Amazon Web Services looks to the stars
While Amazon’s e-commerce arm might be top-of-mind with the average consumer, its Web Services network is the company’s bread and butter, generating far more revenue than its retail website. Quartz reports that Amazon Web Services’ network of satellite antennae is now coming online, establishing the company’s space bonafides.
The spacecraft sector, namely academics and government intelligence agencies, has especially benefited from advances in cloud computing, according to the outlet.
“Almost every satellite company I’ve worked with tends to process and put their data into [Amazon Web Services]. Why don’t we just get rid of the bumps in the line, make it really easy to get the data into AWS?”
“Almost every satellite company I’ve worked with tends to process and put their data into [Amazon Web Services],” said Shayn Hawthorne, a former US Air Force officer and defense contractor with experience consulting security conscious clientele turned general manager of AWS Ground Station. “Why don’t we just get rid of the bumps in the line, make it really easy to get the data into AWS?”

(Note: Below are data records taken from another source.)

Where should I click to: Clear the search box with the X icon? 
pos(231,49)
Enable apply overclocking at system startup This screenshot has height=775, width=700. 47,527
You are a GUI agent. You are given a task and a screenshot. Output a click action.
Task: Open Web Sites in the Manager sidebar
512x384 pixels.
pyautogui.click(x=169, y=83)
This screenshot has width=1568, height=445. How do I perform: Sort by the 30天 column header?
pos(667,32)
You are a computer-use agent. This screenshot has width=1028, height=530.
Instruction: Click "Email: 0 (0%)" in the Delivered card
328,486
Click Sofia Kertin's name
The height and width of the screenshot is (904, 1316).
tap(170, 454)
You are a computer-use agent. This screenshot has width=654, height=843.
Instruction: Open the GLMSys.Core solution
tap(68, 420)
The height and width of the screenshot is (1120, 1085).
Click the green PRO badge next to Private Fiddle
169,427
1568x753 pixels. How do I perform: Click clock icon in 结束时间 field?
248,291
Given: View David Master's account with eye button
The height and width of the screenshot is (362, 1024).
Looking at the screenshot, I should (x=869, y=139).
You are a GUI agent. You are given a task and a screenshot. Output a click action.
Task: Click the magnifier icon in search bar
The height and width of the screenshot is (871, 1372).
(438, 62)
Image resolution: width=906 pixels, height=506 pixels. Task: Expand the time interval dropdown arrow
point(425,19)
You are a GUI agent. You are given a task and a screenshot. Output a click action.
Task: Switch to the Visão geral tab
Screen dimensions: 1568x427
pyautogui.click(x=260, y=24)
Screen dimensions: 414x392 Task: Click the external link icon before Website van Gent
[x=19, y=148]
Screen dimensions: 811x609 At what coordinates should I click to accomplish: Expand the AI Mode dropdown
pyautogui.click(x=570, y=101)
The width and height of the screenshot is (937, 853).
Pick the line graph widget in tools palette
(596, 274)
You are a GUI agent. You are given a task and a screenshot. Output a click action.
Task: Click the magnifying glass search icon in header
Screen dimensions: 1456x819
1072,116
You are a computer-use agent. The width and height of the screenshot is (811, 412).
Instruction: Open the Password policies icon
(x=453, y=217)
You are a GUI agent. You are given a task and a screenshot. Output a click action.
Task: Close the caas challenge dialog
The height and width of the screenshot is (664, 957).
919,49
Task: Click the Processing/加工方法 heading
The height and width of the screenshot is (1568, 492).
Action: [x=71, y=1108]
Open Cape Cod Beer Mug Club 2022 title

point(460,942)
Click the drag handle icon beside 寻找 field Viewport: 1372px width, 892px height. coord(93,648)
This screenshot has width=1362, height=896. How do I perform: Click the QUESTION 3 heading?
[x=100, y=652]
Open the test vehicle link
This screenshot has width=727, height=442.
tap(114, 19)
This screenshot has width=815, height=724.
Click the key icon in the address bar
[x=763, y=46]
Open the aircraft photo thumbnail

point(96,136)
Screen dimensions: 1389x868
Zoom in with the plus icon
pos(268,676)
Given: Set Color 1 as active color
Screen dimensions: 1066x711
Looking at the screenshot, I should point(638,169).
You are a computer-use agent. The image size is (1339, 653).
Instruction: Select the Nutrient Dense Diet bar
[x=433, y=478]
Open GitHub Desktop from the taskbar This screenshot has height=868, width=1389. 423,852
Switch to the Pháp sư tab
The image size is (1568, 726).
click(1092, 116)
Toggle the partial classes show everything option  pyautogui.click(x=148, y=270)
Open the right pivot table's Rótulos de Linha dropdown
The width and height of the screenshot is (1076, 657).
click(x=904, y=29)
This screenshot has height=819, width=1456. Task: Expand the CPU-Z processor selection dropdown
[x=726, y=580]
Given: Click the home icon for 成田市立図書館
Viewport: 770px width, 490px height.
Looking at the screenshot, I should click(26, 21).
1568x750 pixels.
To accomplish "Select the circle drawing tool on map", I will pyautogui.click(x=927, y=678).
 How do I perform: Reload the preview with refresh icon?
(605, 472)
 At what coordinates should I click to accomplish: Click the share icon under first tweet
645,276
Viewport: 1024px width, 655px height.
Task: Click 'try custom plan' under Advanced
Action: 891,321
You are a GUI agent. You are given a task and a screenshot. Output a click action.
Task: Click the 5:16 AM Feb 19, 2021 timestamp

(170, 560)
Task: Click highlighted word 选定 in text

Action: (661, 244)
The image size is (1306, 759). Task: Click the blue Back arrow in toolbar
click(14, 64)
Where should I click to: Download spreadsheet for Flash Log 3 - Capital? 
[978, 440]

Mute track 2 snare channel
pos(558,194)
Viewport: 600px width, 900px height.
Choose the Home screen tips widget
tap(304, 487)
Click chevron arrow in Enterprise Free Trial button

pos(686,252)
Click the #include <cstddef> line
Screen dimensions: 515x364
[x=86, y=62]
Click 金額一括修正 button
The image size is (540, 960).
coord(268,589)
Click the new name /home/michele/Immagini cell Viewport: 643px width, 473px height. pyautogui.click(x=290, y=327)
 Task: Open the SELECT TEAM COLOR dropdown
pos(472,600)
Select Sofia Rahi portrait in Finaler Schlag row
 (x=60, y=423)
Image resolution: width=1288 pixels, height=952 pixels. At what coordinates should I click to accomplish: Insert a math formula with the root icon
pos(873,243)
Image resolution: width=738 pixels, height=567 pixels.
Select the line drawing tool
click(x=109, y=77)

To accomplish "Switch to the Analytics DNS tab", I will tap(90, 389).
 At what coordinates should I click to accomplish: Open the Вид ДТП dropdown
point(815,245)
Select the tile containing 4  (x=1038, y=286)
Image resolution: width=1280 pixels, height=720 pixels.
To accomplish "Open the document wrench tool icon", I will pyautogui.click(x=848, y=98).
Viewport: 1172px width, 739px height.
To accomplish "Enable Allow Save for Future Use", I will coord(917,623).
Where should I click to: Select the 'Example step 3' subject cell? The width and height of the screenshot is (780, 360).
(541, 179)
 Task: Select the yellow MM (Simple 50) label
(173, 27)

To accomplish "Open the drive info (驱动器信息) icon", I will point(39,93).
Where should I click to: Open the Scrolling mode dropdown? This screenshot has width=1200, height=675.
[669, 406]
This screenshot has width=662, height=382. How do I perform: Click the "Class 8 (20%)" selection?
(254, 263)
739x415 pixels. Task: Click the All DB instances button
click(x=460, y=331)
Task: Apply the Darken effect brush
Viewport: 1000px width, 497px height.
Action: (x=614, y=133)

According to Quartz, eight private satellite operators and an undisclosed number of government agencies are now using the service, which came online with two ground stations last week. The outlet reports that more are expected to open globally this year, with customers ultimately gaining access to their satellites every 25 to 35 minutes.
Amazon Web Services’ enormous size is seen as a major competitive advantage in this emerging market.
“One of the biggest bottlenecks is the latency and the reactivity,” said Payam Banazadeh, the CEO of Capella Space, one of Amazon’s first ground station customers. Banazadeh told the outlet that current SAR satellites systems take about eight hours to fulfill a request to examine a certain area of the planet.
“Ideally, you are living in a world where there are so many ground stations everywhere…10 minutes after you’ve collected, you dump that data through the ground station, ideally really close by to your data center,” Banazadeh said to Quartz. “With AWS we’re getting one step closer to that reality.”